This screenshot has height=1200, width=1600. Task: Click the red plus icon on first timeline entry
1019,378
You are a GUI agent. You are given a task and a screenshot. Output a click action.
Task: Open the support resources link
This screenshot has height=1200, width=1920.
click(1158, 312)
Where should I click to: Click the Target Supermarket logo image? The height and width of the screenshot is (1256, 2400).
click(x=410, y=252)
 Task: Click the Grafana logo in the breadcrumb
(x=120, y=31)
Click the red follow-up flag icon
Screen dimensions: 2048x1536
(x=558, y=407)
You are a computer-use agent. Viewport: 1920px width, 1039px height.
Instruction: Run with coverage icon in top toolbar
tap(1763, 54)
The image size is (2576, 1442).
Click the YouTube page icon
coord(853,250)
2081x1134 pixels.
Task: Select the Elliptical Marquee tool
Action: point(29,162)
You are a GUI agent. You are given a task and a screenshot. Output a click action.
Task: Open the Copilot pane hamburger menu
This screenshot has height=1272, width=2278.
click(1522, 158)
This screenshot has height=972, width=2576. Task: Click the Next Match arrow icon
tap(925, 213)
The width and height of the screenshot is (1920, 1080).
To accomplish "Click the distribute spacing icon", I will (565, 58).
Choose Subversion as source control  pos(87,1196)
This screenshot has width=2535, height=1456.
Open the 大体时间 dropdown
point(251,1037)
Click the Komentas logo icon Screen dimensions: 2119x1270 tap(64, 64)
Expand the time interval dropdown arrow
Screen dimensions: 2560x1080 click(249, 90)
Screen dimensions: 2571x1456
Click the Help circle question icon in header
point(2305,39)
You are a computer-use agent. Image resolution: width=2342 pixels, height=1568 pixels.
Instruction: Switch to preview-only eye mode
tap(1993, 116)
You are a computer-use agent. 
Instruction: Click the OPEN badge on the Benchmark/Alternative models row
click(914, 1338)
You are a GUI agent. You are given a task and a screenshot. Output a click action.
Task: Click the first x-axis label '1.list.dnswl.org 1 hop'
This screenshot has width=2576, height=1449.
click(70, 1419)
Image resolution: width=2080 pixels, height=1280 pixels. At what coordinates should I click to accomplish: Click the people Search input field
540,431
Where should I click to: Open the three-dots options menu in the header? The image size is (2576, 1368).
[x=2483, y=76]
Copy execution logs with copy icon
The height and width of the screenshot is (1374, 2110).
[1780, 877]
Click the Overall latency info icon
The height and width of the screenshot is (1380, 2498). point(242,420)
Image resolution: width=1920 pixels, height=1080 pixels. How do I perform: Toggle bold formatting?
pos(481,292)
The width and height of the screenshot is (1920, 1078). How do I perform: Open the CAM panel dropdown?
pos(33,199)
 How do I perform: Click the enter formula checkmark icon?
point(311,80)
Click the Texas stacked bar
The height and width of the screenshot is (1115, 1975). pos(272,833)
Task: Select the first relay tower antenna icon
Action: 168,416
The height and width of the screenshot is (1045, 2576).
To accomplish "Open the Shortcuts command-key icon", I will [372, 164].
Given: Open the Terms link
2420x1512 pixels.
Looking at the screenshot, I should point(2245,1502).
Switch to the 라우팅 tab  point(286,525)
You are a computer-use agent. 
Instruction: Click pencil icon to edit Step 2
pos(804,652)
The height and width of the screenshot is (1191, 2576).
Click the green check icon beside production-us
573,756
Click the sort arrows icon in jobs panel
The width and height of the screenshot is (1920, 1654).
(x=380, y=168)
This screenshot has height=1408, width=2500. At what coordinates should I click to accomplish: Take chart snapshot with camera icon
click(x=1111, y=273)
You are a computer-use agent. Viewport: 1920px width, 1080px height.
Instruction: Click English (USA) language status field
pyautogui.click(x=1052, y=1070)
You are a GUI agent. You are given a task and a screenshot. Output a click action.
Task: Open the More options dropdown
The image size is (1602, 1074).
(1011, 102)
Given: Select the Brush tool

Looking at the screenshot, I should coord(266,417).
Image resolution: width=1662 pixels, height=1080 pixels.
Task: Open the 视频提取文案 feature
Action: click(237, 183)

■ **Task goal**: In the entries above, identify every line with the word "Viewport". Copy those lines.

■ **Solved exercise**:
You are a computer-use agent. Viewport: 1920px width, 1039px height.
You are a computer-use agent. Viewport: 1920px width, 1080px height.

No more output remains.